Write out each line of the entries exactly, starting at the first and finishing with the line that contains "The height and width of the screenshot is (872, 1324).".

Material shown »
□ □ □ □ □ □ □

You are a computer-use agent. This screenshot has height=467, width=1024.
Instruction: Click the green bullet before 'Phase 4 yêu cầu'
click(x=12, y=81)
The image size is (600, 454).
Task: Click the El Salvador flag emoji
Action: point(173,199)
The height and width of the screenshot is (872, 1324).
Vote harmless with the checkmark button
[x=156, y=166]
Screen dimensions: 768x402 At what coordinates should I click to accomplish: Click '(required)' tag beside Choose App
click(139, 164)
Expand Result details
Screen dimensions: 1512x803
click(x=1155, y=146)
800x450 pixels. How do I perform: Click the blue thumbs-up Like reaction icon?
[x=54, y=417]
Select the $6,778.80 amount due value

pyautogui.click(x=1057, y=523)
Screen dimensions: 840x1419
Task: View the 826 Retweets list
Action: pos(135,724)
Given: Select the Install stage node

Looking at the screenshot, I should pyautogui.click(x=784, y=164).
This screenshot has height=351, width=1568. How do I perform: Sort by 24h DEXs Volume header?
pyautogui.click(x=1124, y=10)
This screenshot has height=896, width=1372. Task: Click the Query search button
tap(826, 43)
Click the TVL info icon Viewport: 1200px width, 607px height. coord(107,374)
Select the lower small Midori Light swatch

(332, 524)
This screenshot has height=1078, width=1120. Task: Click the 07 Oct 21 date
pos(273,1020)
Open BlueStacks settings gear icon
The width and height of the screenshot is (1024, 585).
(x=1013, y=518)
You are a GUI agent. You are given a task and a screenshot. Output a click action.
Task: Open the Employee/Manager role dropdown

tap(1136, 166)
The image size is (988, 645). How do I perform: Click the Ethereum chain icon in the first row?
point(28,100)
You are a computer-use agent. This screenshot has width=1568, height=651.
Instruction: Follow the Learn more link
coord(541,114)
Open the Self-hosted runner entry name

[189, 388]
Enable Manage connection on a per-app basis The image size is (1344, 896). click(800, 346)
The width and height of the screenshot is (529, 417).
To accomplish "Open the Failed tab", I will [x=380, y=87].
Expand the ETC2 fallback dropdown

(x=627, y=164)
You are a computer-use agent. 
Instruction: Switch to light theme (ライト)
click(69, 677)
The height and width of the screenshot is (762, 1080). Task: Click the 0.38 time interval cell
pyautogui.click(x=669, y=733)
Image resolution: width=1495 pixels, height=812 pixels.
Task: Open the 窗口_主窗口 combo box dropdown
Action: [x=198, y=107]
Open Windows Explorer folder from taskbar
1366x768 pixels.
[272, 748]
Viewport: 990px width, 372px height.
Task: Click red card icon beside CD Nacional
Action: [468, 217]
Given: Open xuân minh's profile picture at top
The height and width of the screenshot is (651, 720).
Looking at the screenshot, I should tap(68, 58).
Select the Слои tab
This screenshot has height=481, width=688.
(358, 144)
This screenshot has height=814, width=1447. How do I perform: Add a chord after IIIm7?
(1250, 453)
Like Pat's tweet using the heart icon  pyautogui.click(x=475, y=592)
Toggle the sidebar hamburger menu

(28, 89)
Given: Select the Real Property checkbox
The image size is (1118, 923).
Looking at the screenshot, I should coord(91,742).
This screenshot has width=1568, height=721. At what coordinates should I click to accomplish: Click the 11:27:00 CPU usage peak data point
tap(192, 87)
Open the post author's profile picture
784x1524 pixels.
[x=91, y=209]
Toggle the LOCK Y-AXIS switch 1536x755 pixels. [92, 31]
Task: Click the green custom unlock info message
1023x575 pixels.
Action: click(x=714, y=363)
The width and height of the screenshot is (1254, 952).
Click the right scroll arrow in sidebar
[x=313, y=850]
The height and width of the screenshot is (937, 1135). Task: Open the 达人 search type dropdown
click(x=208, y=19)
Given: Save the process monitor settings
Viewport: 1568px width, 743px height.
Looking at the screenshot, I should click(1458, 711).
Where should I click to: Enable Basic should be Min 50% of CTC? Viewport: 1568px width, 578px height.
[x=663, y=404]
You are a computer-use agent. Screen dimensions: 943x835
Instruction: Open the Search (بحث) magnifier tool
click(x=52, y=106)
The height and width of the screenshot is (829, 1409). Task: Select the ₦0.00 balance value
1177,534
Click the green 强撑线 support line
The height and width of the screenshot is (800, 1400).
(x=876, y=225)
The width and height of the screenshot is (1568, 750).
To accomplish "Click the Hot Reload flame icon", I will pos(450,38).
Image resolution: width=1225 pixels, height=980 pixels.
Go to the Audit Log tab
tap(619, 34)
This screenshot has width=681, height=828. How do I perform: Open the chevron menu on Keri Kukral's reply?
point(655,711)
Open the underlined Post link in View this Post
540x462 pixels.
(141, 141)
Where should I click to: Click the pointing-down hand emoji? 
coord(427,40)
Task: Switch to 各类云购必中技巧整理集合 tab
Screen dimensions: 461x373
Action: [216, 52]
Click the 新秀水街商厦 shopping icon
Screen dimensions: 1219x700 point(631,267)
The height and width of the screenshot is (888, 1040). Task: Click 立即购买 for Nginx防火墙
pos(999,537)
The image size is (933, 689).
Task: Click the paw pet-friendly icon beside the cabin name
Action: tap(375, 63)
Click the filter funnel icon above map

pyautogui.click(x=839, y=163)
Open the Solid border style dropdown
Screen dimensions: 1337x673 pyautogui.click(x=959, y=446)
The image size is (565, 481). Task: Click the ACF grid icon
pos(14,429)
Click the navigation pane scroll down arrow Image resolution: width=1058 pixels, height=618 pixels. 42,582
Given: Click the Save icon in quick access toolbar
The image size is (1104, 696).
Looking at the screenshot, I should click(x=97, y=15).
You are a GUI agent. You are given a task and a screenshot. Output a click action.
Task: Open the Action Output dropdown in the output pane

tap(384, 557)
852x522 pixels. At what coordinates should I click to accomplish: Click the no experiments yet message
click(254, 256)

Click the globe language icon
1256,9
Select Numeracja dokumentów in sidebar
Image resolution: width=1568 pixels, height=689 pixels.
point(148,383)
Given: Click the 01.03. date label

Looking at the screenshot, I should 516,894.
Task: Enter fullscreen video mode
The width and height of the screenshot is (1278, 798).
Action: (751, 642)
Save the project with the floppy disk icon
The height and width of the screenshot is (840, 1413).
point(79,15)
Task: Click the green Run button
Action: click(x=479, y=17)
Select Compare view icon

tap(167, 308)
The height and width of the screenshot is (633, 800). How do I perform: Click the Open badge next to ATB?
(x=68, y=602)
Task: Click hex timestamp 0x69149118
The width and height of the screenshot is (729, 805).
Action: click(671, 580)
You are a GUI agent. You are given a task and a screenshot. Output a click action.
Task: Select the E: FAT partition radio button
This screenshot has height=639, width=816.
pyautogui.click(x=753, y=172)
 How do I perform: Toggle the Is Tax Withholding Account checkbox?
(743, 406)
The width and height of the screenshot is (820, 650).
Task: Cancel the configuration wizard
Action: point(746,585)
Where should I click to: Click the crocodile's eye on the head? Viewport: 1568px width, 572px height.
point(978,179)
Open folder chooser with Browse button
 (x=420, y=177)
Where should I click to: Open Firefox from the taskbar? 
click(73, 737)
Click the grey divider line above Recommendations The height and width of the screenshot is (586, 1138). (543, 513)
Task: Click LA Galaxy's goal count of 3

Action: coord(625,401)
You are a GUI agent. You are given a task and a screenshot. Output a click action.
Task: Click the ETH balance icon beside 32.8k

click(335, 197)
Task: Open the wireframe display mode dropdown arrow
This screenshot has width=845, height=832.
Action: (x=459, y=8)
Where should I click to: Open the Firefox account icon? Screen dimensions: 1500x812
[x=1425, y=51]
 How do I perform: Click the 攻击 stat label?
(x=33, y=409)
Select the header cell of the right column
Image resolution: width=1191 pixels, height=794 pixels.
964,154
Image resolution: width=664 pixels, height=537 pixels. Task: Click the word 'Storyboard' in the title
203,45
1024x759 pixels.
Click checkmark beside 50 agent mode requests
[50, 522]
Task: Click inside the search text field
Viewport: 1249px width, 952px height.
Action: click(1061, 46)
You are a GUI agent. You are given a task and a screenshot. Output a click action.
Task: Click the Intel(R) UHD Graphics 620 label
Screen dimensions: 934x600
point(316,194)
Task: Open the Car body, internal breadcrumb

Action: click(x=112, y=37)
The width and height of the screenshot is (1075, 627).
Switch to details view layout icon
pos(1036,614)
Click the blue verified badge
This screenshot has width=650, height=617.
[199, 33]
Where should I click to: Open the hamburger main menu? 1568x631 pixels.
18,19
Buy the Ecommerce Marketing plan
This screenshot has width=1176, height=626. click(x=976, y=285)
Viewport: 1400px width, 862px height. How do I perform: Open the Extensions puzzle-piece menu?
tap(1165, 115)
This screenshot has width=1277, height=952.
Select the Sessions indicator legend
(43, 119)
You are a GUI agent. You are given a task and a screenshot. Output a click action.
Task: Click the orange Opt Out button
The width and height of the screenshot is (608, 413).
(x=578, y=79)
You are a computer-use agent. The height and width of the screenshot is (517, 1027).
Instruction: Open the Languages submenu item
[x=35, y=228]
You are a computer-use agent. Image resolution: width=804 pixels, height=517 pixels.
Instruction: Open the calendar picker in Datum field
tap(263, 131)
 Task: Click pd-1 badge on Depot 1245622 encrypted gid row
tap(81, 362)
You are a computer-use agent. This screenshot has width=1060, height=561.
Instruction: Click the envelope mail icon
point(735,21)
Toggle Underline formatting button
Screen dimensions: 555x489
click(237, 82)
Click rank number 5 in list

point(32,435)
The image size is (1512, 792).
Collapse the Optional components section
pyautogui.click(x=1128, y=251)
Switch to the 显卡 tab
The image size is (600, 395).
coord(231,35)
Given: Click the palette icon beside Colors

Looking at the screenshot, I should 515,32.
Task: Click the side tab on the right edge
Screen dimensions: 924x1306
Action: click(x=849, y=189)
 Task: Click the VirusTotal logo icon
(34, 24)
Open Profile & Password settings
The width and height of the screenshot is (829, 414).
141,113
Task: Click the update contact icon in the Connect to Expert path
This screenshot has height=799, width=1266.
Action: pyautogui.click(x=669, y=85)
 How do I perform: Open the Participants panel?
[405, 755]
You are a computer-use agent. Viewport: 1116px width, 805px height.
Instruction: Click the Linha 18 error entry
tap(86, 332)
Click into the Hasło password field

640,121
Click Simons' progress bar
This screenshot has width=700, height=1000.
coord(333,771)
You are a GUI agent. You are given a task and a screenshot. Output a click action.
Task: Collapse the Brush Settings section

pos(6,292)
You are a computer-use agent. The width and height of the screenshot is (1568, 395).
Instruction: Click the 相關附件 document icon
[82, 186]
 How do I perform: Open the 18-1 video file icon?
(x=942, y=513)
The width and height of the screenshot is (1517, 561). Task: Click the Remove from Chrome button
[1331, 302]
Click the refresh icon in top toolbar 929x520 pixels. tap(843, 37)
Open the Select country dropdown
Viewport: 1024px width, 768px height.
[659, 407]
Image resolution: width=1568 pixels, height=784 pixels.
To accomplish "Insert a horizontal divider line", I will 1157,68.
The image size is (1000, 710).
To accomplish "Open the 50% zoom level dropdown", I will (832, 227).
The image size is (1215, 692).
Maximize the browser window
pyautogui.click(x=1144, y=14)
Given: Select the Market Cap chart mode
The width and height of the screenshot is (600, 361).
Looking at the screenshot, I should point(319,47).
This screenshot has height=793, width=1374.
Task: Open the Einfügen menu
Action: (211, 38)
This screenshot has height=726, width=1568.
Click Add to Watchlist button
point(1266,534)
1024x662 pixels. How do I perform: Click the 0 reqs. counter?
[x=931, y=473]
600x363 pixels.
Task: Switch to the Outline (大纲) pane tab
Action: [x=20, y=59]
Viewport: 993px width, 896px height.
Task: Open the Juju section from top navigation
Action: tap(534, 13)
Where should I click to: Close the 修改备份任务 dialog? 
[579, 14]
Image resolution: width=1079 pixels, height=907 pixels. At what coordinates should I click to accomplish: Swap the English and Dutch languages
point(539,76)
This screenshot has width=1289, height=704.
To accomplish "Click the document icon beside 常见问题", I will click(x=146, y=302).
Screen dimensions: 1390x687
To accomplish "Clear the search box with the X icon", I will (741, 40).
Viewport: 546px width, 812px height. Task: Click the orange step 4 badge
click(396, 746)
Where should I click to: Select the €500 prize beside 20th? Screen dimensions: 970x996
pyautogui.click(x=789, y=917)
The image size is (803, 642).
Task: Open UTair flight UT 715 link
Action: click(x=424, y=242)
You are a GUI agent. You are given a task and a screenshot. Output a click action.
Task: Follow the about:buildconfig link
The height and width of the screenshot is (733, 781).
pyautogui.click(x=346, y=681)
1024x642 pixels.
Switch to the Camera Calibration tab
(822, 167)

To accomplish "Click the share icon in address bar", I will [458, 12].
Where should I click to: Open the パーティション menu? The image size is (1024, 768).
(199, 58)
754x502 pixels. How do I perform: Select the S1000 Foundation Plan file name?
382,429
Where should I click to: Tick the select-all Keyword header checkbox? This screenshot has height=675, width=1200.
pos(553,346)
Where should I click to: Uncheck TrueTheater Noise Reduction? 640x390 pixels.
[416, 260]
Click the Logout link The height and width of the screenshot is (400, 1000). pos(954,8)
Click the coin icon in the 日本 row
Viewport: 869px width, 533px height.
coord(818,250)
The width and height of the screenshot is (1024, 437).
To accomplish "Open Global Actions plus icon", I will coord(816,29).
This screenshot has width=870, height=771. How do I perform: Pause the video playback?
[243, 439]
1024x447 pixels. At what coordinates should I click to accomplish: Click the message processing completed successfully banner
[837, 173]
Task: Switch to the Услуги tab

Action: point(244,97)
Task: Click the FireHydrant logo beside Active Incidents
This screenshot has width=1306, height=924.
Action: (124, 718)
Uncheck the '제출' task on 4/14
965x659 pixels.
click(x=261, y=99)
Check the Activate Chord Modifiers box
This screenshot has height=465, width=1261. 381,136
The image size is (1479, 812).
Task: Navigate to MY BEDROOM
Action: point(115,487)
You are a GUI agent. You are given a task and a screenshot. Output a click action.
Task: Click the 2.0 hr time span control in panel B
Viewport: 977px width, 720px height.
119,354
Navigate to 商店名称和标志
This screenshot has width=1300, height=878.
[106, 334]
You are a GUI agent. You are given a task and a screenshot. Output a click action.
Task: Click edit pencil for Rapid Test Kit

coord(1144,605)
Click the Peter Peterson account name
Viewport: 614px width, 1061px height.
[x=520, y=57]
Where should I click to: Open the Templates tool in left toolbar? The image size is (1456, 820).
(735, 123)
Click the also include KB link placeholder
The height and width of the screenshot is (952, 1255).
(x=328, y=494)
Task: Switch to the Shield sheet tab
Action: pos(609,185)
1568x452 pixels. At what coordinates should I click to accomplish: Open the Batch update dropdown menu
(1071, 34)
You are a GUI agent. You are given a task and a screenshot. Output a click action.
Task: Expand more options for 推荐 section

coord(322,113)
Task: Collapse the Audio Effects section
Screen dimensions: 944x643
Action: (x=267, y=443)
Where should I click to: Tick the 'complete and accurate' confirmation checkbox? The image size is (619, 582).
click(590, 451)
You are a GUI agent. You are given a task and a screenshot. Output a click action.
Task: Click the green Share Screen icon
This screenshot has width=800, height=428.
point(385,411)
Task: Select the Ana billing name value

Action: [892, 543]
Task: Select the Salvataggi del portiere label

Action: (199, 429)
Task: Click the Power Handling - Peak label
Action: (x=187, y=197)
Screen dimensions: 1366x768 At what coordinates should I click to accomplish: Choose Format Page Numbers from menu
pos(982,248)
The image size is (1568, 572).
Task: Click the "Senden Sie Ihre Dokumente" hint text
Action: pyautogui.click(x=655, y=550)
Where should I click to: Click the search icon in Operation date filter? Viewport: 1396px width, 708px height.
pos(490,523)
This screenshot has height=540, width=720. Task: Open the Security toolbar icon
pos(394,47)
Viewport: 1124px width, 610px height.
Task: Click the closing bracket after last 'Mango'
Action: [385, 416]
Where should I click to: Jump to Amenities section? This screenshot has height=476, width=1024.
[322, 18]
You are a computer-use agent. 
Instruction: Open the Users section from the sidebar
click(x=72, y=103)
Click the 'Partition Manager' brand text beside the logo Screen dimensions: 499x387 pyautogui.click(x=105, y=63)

□ □ □ □ □ □ □

Final answer »
You are a computer-use agent. This screenshot has height=467, width=1024.
Instruction: Click the green bullet before 'Phase 4 yêu cầu'
click(x=12, y=81)
The image size is (600, 454).
Task: Click the El Salvador flag emoji
Action: point(173,199)
The height and width of the screenshot is (872, 1324).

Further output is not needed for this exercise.